**What to do:** Write out every line of the data below exactly as given.

<<<<

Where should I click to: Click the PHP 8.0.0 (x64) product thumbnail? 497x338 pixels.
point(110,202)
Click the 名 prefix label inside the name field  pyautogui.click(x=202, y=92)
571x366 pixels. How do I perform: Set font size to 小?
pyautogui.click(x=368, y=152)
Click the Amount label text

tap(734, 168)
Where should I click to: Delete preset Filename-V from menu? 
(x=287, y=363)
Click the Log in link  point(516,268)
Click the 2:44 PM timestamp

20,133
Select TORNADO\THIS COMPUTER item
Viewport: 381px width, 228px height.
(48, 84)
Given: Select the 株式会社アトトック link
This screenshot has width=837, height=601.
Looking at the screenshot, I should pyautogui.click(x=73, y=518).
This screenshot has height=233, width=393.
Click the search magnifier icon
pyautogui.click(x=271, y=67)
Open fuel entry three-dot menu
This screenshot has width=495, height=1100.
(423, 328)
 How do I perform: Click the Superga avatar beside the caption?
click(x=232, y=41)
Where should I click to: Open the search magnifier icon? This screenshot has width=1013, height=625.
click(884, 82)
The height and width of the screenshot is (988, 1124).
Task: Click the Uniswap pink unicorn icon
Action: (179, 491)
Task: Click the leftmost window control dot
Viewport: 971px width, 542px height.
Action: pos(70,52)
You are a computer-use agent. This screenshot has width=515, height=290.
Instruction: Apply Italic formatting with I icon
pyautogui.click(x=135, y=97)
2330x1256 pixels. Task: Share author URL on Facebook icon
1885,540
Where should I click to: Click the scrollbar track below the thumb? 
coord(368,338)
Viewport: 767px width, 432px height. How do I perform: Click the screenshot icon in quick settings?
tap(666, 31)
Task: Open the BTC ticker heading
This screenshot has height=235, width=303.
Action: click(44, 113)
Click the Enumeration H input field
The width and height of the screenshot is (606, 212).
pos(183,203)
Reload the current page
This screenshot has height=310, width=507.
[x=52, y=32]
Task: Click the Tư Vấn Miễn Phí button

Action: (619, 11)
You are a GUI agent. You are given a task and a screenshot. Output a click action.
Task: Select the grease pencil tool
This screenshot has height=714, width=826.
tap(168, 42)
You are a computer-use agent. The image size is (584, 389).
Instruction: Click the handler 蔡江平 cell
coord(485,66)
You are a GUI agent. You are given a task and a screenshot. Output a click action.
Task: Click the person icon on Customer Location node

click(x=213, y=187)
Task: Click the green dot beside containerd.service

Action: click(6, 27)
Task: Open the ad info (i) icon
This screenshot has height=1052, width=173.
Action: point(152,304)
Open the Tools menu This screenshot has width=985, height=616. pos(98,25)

>>>>

**Result:**
Where should I click to: Click the PHP 8.0.0 (x64) product thumbnail? 497x338 pixels.
point(110,202)
Click the 名 prefix label inside the name field  pyautogui.click(x=202, y=92)
571x366 pixels. How do I perform: Set font size to 小?
pyautogui.click(x=368, y=152)
Click the Amount label text

tap(734, 168)
Where should I click to: Delete preset Filename-V from menu? 
(x=287, y=363)
Click the Log in link  point(516,268)
Click the 2:44 PM timestamp

20,133
Select TORNADO\THIS COMPUTER item
Viewport: 381px width, 228px height.
(48, 84)
Given: Select the 株式会社アトトック link
This screenshot has width=837, height=601.
Looking at the screenshot, I should pyautogui.click(x=73, y=518).
This screenshot has height=233, width=393.
Click the search magnifier icon
pyautogui.click(x=271, y=67)
Open fuel entry three-dot menu
This screenshot has width=495, height=1100.
(423, 328)
 How do I perform: Click the Superga avatar beside the caption?
click(x=232, y=41)
Where should I click to: Open the search magnifier icon? This screenshot has width=1013, height=625.
click(884, 82)
The height and width of the screenshot is (988, 1124).
Task: Click the Uniswap pink unicorn icon
Action: (179, 491)
Task: Click the leftmost window control dot
Viewport: 971px width, 542px height.
Action: pos(70,52)
You are a computer-use agent. This screenshot has width=515, height=290.
Instruction: Apply Italic formatting with I icon
pyautogui.click(x=135, y=97)
2330x1256 pixels. Task: Share author URL on Facebook icon
1885,540
Where should I click to: Click the scrollbar track below the thumb? 
coord(368,338)
Viewport: 767px width, 432px height. How do I perform: Click the screenshot icon in quick settings?
tap(666, 31)
Task: Open the BTC ticker heading
This screenshot has height=235, width=303.
Action: click(44, 113)
Click the Enumeration H input field
The width and height of the screenshot is (606, 212).
pos(183,203)
Reload the current page
This screenshot has height=310, width=507.
[x=52, y=32]
Task: Click the Tư Vấn Miễn Phí button

Action: (619, 11)
You are a GUI agent. You are given a task and a screenshot. Output a click action.
Task: Select the grease pencil tool
This screenshot has height=714, width=826.
tap(168, 42)
You are a computer-use agent. The image size is (584, 389).
Instruction: Click the handler 蔡江平 cell
coord(485,66)
You are a GUI agent. You are given a task and a screenshot. Output a click action.
Task: Click the person icon on Customer Location node

click(x=213, y=187)
Task: Click the green dot beside containerd.service

Action: click(6, 27)
Task: Open the ad info (i) icon
This screenshot has height=1052, width=173.
Action: point(152,304)
Open the Tools menu This screenshot has width=985, height=616. pos(98,25)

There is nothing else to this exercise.